What you will do: Print every entry again, precisely as written.

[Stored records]
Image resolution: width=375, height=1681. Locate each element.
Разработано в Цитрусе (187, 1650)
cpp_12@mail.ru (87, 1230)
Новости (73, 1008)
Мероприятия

Answer to the problem:
Image resolution: width=375, height=1681. Locate each element.
Разработано в Цитрусе (187, 1650)
cpp_12@mail.ru (87, 1230)
Новости (73, 1008)
Мероприятия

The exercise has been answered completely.